### Material de trabajo
◇ ◇ ◇ ◇
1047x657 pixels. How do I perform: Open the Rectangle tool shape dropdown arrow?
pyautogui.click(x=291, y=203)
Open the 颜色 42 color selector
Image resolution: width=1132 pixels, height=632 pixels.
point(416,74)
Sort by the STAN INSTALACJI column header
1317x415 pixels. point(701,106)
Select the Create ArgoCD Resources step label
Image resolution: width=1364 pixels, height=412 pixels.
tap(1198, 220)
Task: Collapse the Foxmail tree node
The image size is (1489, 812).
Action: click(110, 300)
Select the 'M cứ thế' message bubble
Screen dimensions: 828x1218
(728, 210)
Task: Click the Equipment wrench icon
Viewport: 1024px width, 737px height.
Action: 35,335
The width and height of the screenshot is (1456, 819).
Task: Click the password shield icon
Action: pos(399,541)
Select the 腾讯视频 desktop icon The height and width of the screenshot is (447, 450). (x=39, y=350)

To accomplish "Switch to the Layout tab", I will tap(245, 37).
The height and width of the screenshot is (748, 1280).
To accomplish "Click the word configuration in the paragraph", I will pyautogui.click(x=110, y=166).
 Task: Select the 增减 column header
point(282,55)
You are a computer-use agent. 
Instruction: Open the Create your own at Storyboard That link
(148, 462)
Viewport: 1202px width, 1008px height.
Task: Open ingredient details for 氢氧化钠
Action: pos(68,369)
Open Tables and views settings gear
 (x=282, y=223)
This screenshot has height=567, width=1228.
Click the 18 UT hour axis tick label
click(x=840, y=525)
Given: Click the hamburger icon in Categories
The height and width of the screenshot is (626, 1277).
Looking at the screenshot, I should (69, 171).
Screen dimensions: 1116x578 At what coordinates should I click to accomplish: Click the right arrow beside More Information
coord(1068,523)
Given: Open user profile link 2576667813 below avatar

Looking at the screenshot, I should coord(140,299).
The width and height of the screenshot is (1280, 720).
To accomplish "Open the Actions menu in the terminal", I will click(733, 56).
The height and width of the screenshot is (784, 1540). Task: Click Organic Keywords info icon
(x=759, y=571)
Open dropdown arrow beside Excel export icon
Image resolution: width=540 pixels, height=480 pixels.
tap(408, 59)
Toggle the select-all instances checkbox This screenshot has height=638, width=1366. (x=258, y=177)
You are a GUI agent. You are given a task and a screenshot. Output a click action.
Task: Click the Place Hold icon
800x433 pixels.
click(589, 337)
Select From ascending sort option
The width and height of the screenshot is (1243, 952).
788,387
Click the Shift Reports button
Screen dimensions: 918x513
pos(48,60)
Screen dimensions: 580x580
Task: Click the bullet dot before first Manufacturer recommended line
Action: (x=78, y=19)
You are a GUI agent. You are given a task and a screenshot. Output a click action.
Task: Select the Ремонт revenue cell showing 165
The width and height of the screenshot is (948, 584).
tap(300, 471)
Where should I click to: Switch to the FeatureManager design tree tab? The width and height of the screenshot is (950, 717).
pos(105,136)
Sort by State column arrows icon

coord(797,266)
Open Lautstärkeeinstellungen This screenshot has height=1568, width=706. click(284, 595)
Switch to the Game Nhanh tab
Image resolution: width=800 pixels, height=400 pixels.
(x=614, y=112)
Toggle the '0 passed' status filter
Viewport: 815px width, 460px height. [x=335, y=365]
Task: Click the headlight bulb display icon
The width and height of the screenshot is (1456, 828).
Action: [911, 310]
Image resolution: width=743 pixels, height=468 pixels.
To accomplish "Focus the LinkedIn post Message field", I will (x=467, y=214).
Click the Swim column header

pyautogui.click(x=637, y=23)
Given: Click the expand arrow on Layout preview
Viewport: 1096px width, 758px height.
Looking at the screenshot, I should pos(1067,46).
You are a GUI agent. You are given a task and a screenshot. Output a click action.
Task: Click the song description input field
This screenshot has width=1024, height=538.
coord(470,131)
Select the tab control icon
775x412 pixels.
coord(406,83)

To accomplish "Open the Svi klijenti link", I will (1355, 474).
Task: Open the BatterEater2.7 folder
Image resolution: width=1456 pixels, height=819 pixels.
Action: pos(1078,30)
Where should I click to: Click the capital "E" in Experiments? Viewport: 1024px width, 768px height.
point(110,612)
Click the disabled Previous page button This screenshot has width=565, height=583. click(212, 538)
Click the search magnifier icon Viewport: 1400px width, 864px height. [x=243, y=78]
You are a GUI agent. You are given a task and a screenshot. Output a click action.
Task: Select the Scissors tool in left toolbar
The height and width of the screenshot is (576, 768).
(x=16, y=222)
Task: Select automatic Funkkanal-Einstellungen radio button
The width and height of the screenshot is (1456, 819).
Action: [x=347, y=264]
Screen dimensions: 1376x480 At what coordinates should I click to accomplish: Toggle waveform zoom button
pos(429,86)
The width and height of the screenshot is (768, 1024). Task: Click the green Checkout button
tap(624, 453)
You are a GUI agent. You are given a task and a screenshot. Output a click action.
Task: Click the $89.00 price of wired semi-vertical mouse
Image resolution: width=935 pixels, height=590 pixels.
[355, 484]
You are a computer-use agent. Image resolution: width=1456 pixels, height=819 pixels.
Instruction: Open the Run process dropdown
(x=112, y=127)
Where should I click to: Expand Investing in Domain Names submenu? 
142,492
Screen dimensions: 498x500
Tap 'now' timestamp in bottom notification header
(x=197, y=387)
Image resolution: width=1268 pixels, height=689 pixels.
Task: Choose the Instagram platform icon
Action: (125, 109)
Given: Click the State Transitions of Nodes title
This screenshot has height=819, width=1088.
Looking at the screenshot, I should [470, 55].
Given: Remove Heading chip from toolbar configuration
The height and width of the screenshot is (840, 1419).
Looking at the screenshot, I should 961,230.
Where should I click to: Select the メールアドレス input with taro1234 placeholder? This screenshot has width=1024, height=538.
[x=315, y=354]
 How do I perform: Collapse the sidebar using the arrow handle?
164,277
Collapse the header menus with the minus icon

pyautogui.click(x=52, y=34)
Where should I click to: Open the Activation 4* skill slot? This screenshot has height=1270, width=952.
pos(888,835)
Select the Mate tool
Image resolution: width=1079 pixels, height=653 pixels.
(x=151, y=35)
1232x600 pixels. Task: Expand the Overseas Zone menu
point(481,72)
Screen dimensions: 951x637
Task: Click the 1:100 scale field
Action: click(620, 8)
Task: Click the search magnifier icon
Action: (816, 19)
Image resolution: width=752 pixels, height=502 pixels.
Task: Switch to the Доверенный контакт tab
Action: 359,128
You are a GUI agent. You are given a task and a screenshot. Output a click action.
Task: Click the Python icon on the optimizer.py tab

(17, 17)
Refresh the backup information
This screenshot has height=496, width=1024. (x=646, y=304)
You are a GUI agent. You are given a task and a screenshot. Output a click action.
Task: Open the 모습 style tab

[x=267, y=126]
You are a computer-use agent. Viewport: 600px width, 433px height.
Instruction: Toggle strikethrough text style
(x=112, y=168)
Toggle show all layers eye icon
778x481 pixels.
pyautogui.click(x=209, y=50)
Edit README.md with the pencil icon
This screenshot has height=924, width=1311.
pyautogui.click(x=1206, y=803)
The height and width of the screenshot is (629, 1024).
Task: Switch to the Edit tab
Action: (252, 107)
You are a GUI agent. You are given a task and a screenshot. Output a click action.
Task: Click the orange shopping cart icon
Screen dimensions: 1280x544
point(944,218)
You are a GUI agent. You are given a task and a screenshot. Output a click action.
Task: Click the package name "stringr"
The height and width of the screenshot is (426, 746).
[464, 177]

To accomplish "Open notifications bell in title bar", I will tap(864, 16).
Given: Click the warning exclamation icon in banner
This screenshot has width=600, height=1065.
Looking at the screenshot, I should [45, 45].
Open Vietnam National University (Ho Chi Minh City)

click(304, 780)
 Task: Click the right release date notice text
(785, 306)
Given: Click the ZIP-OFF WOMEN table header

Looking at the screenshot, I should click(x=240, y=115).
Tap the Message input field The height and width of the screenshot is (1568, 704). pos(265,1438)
◇ ◇ ◇ ◇
Copia sin cambios las líneas del listado, empezando por la que contiene "Given: Click the hamburger icon in Categories" y terminando con la que contiene "will click(733, 56).", ambas incluidas.

Given: Click the hamburger icon in Categories
The height and width of the screenshot is (626, 1277).
Looking at the screenshot, I should (69, 171).
Screen dimensions: 1116x578 At what coordinates should I click to accomplish: Click the right arrow beside More Information
coord(1068,523)
Given: Open user profile link 2576667813 below avatar

Looking at the screenshot, I should coord(140,299).
The width and height of the screenshot is (1280, 720).
To accomplish "Open the Actions menu in the terminal", I will click(733, 56).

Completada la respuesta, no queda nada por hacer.